Item 4.01. Changes in Registrant’s Certifying Accountant.

(a) On September 3, 2013, Codexis, Inc. (the “Company”) was notified by Ernst & Young LLP (“Ernst & Young”) that Ernst & Young was resigning as the Company’s independent registered public accounting firm effective as of such date.

The reports of Ernst & Young on the Company’s financial statements for the fiscal years ended December 31, 2012 and 2011 did not contain an adverse opinion or disclaimer of opinion and were not qualified or modified as to uncertainty, audit scope or accounting principles.

In connection with the audits of the Company’s financial statements for each of the two fiscal years ended December 31, 2012 and 2011, and in the subsequent interim period through September 3, 2013, there were no disagreements with Ernst & Young on any matters of accounting principles or practices, financial statement disclosure, or auditing scope and procedures which, if not resolved to the satisfaction of Ernst & Young would have caused Ernst & Young to make reference to the matter in its report.

In connection with the audit of the Company’s financial statements for the fiscal year ended December 31, 2012, there was one “reportable event” (as defined in Item 304(a)(1)(v) of Regulation S-K) related to a material weakness in the Company’s internal control over financial reporting as disclosed in the Company’s Annual Report on Form 10-K for the fiscal year ended December 31, 2012 (the “2012 Form 10-K”). As disclosed in Item 9A to the 2012 Form 10-K, the Company’s management concluded that as of December 31, 2012 the Company’s internal control over financial reporting was not effective because of the existence of a material weakness related to the lack of a sufficient number of qualified personnel to timely and appropriately account for complex, non-routine transactions in accordance with United States generally accepted accounting principles. Ernst & Young’s audit report dated April 2, 2013 with respect to the Company’s internal control over financial reporting as of December 31, 2012 opined that the Company did not maintain effective internal control over financial reporting as of December 31, 2012 because of this material weakness. This material weakness has not been remediated as of the date of this Current Report on Form 8-K. The subject matter of this material weakness was discussed by the Company’s management and the Audit Committee of the Company’s Board of Directors (the “Audit Committee”) with Ernst & Young.
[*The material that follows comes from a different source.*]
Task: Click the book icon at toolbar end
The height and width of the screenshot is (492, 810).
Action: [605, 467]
The Audit Committee has authorized Ernst & Young to respond fully to the inquiries of the successor independent registered public accounting firm concerning this material weakness.

The Company provided Ernst & Young with a copy of this Current Report on Form 8-K and requested Ernst & Young to furnish a letter addressed to the Securities and Exchange Commission stating whether Ernst & Young agrees with the above statements. A copy of that letter, dated September 9, 2013, is filed as Exhibit 16.1 to this Current Report on Form 8-K.
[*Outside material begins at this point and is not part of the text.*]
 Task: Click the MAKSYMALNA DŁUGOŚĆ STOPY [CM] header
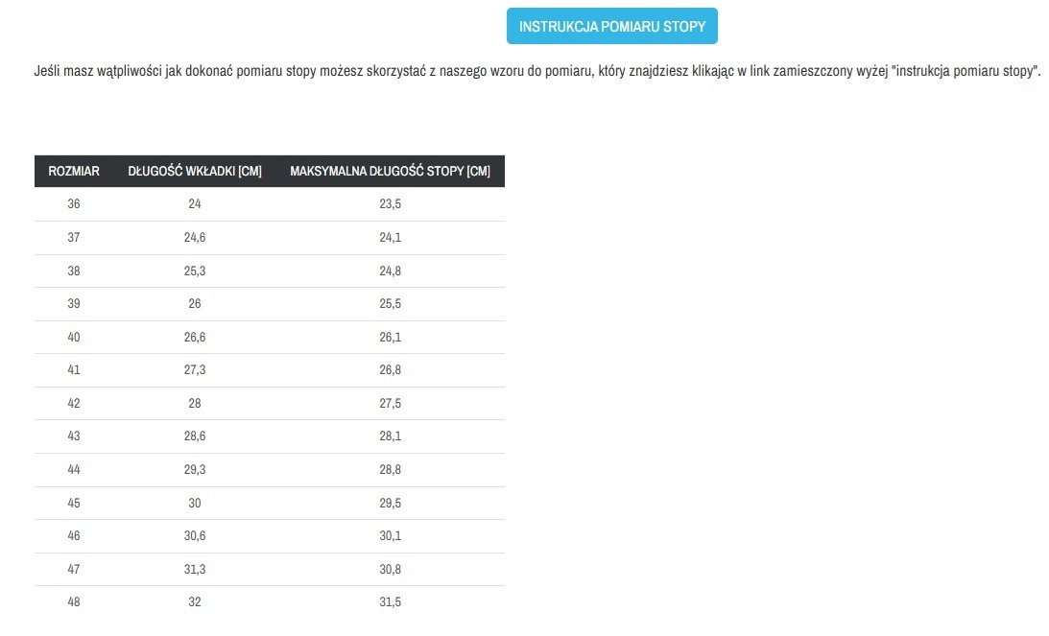(x=390, y=172)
The Audit Committee has commenced a process to identify and engage an audit firm to serve as the Company’s independent registered public accounting firm for the year ending December 31, 2013. The Company will disclose its engagement of a new independent registered public accounting firm once it has engaged a successor firm.

 

Item 9.01. Financial Statements and Exhibits.

 (d) Exhibits

 

Exhibit No.

  

Description

16.1    Letter from Ernst & Young LLP, dated September 9, 2013.


SIGNATURE

Pursuant to the requirements of the Securities Exchange Act of 1934, the registrant has duly caused this report to be signed on its behalf by the undersigned hereunto duly authorized.

Date: September 9, 2013

 

CODEXIS, INC.
By:  

       /s/ Douglas T. Sheehy

Name:   Douglas T. Sheehy

Title:     Senior Vice President, General Counsel and

      Secretary


EXHIBIT INDEX

 

Exhibit No.

  

Description

16.1    Letter from Ernst & Young LLP, dated September 9, 2013.